▶ _Task brief_
Whenever a picture appears in the listing below, leave it out, and copy exactly the lines from the one containing "Task: Click the XnView icon in title bar" through the end.

▶ _Extracted material_
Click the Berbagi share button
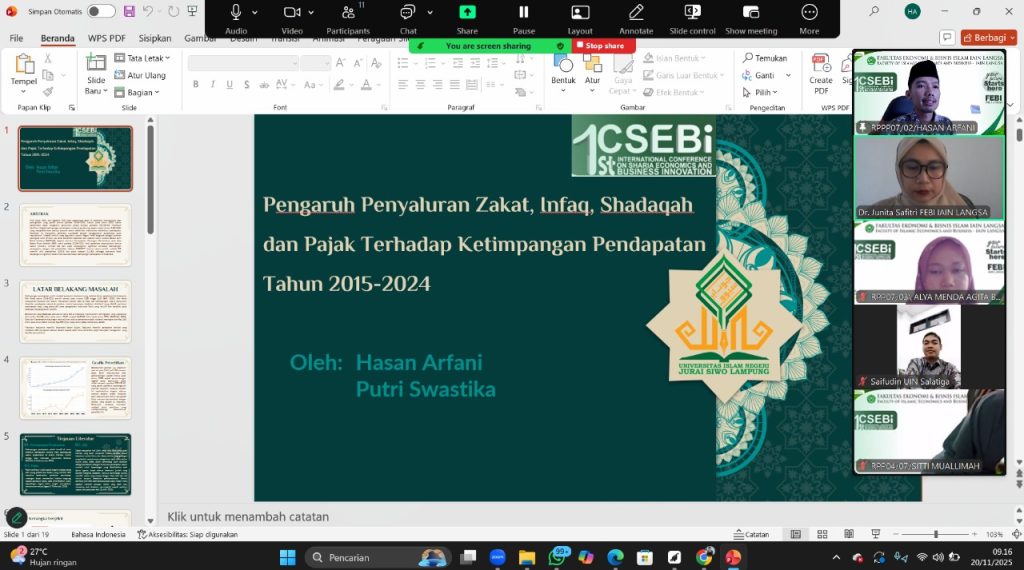This screenshot has height=570, width=1024. pyautogui.click(x=988, y=38)
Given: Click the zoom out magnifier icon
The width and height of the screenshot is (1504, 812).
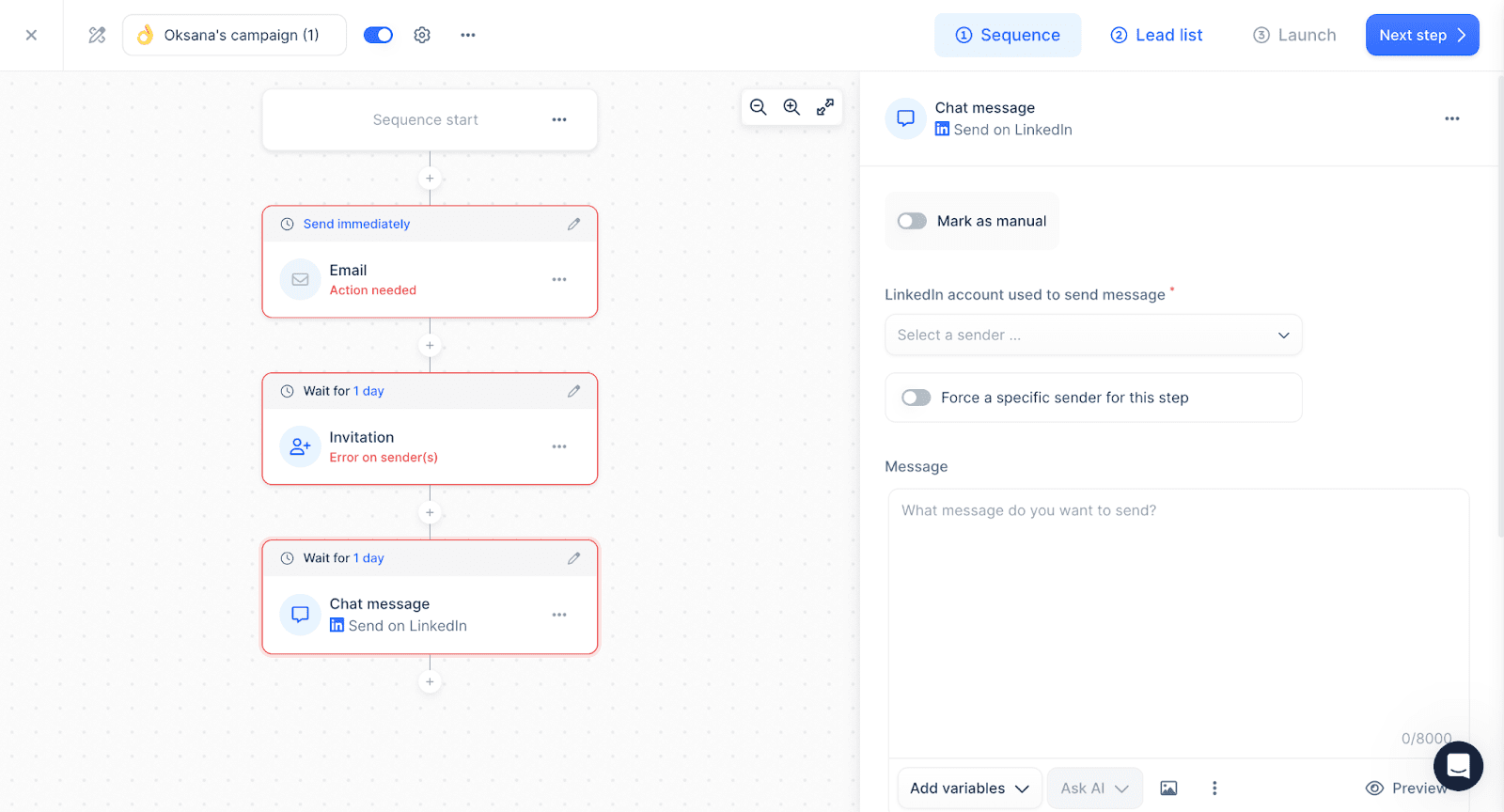Looking at the screenshot, I should click(x=759, y=107).
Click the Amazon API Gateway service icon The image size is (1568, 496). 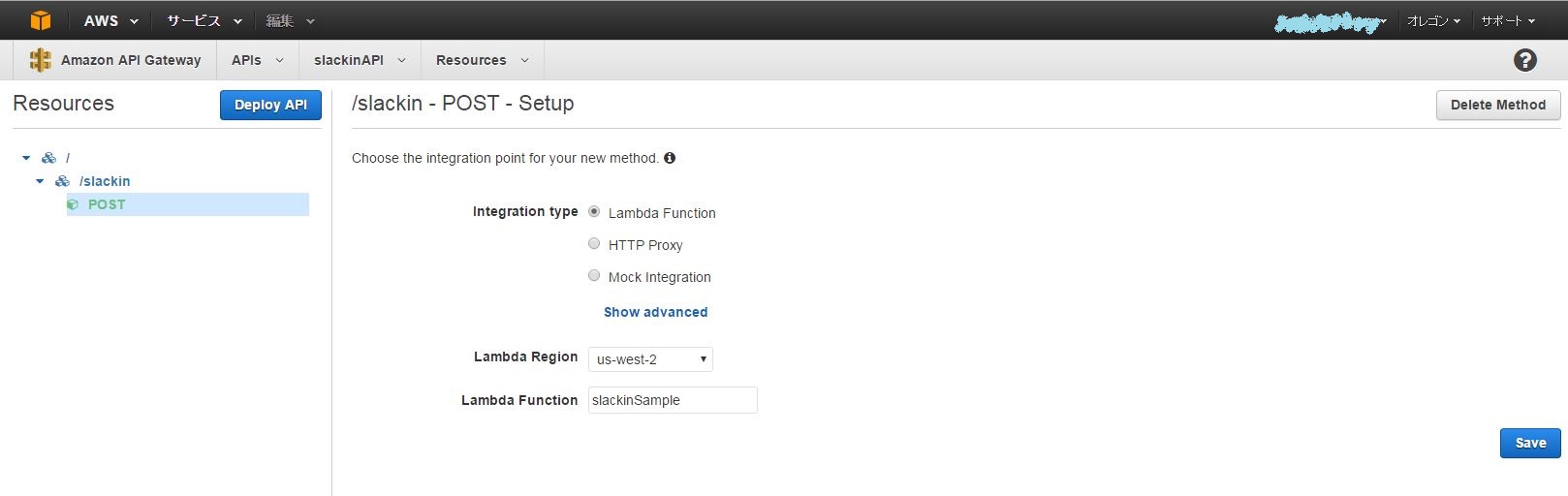[40, 60]
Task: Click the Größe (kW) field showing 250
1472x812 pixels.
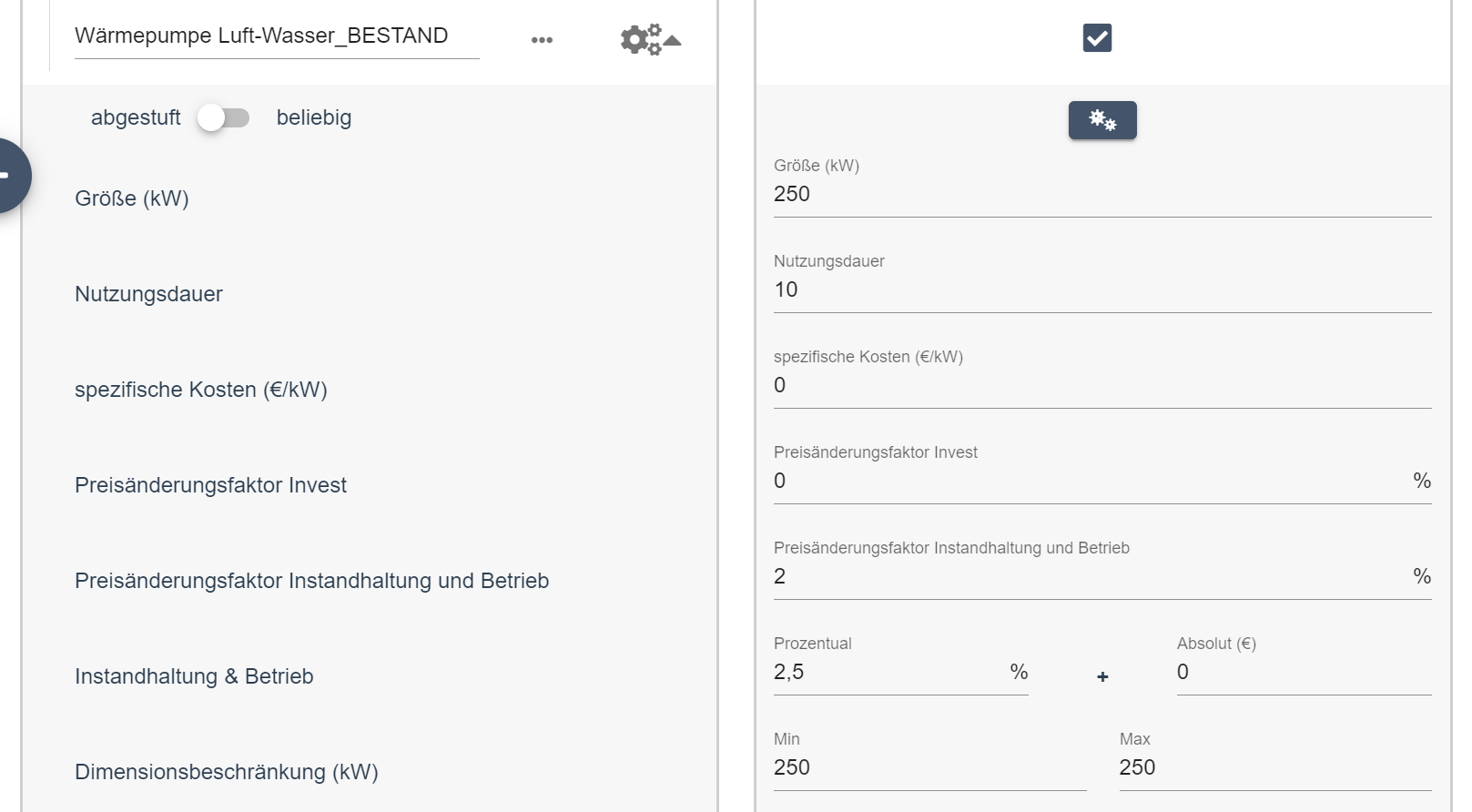Action: pyautogui.click(x=1101, y=195)
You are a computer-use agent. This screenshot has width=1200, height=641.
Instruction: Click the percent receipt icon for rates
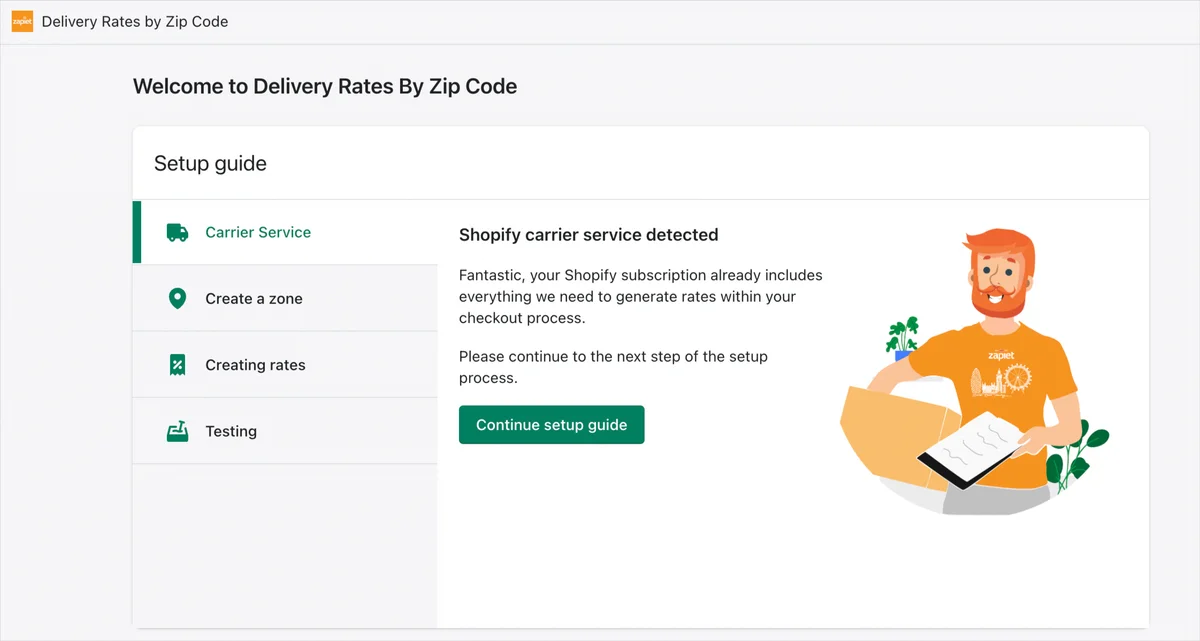pyautogui.click(x=177, y=365)
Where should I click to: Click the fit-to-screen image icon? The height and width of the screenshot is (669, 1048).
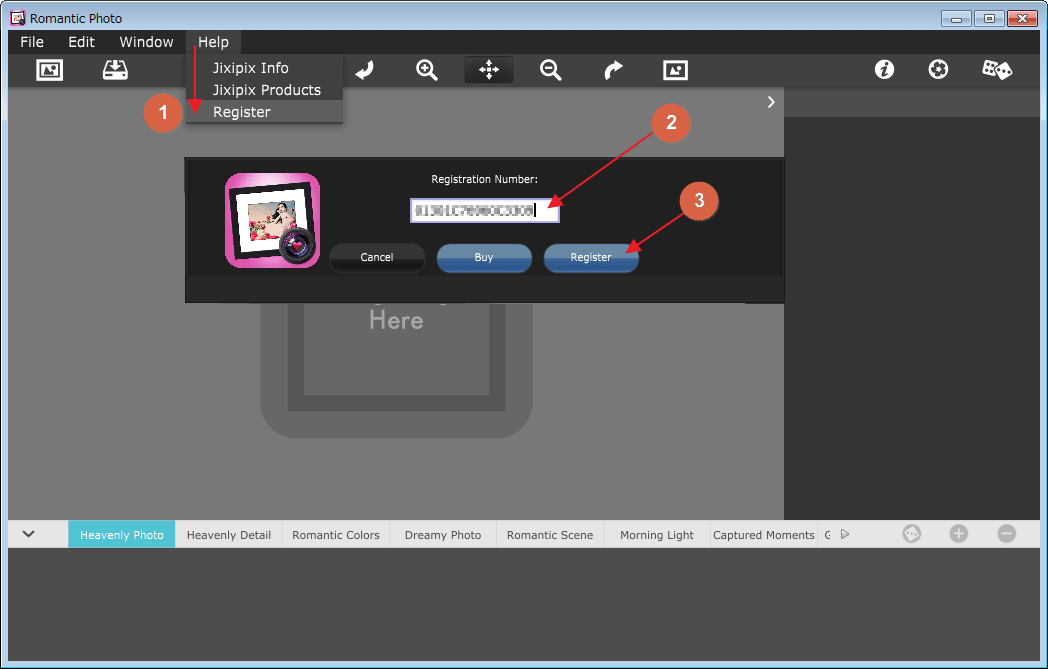coord(676,70)
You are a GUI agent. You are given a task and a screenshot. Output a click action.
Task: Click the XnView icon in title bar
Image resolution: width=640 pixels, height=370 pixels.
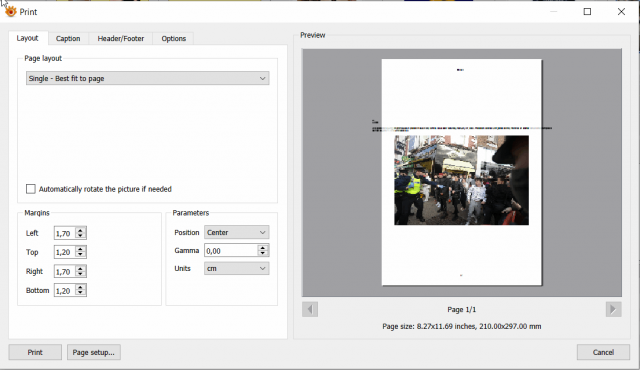[x=11, y=11]
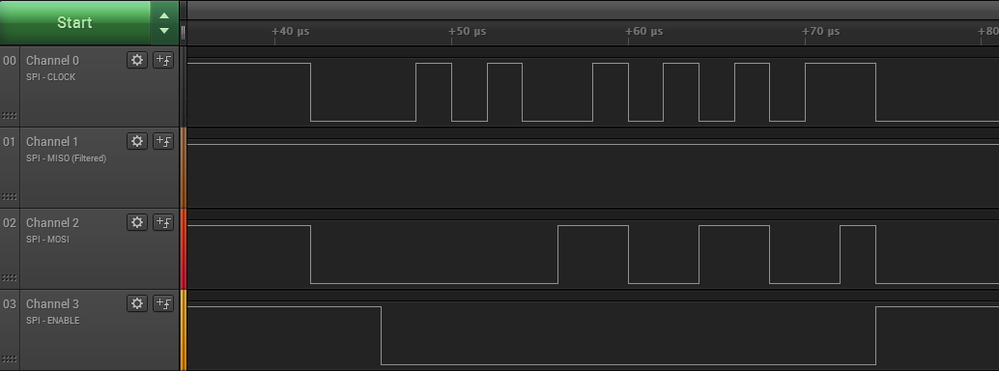
Task: Grab Channel 3 drag handle dots
Action: [9, 358]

▶ _Your response_
Task: Click the XnView icon in title bar
Image resolution: width=640 pixels, height=370 pixels.
[x=11, y=11]
Task: Grab Channel 3 drag handle dots
Action: [9, 358]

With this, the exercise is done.